For those of you who know me, you know I recently lost Honey, my beloved dog. Honey was my soul animal, my constant light, my precious girl. I am having trouble accepting that I won’t see her again. The world feels so different without her presence in it. And those eyes. What I would give to look in those eyes again!
Loss is hard. Whether it is of a spouse, a child, a friend, or a pet. We carry a hole with us where that loved one was. But when we sit and consider that relationship and dwell on the things about it for which we are grateful, the loss hurts a bit less.
Smiles replace tears. Warm memories flood our senses. Laughter surprises us. We remember ways we’ve grown or blossomed because of that relationship. Gratitude replaces hurt or anger or grief.
We remember that, yes, we had to say goodbye, but how lucky we were to say hello.
It’s okay to be heartbroken for more than one group of people at the same time. When it comes to showing compassion, we don’t have to pick sides. Sometimes, often really, maybe even always, there is hurt and anguish everywhere, and we can mourn the lot of it.
Beware people who tell you not to be concerned for this group or that group and the hurt they feel.
Beware those who try to dehumanize others.
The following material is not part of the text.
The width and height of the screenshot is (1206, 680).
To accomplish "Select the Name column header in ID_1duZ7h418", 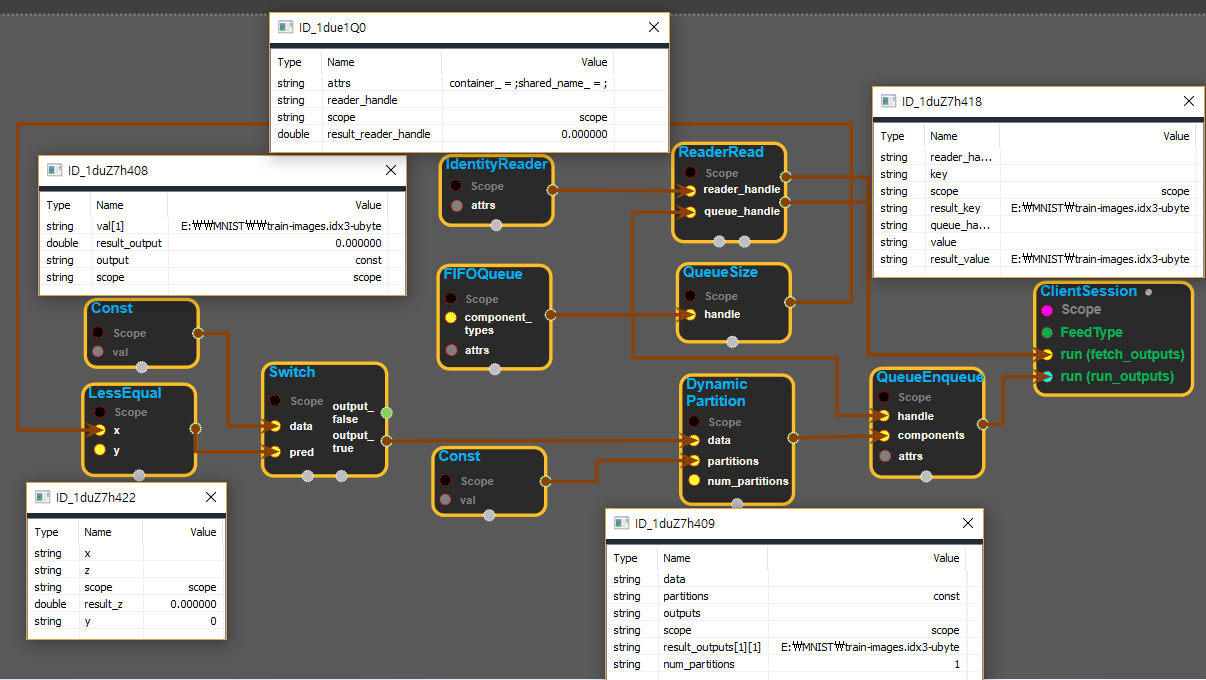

Beware those who lump you in as the ‘enemy’ for working to assure people are treated humanely.
Beware people who draw lines between us and them.
Beware those who try to limit you to a label or single identity.
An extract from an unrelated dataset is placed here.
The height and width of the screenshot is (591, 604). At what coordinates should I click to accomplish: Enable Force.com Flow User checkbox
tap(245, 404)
Our hearts are big enough to embrace it all. What we must save is love.
When we find ourselves in challenging times and are unsure which way to turn, let these words help guide you.
Do justice. Peace, justice, love are things we do and bring about, not things we wait for. With our best discernment, we offer ourselves to the world, hoping to make a difference. Kind words, loving hearts, calm demeanors, patience, forbearance, and forgiveness. The way of the One we follow. A servant’s heart but a leader’s strength.
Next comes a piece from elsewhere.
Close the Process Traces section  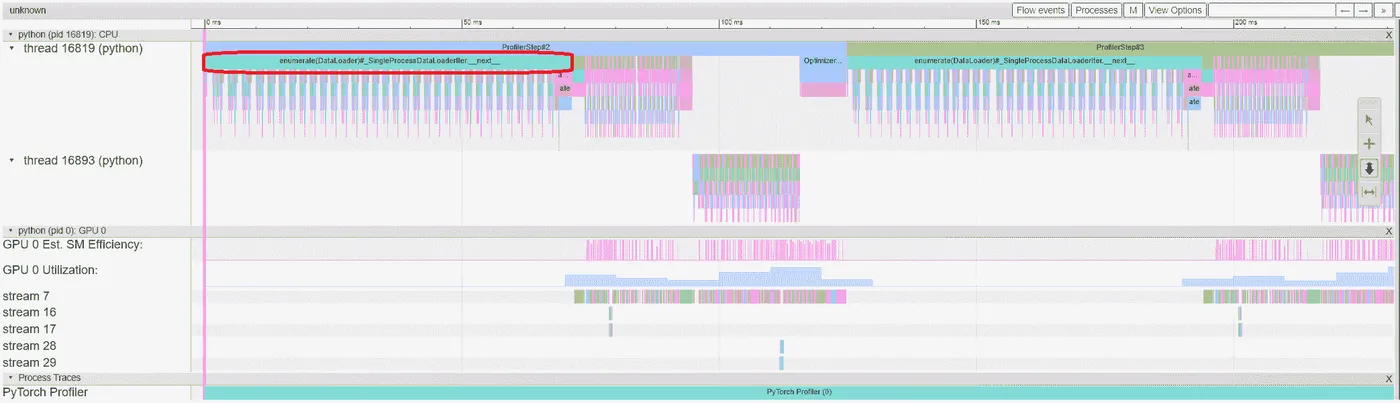coord(1389,378)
Love mercy. Oh, how the world loves vengeance, cancelling, grudges, getting even, punishment. To love mercy is a kinder, gentler path, one that believes in the redeem-ability of every last one of us. One that doesn’t insist on being avenged or having the last word. One that delights in forgiveness and healing.
Walk humbly. No matter how hard we try to do or be right, we may be wrong. The other guy might be right. And, get this, God loves the other guy as much as God love you.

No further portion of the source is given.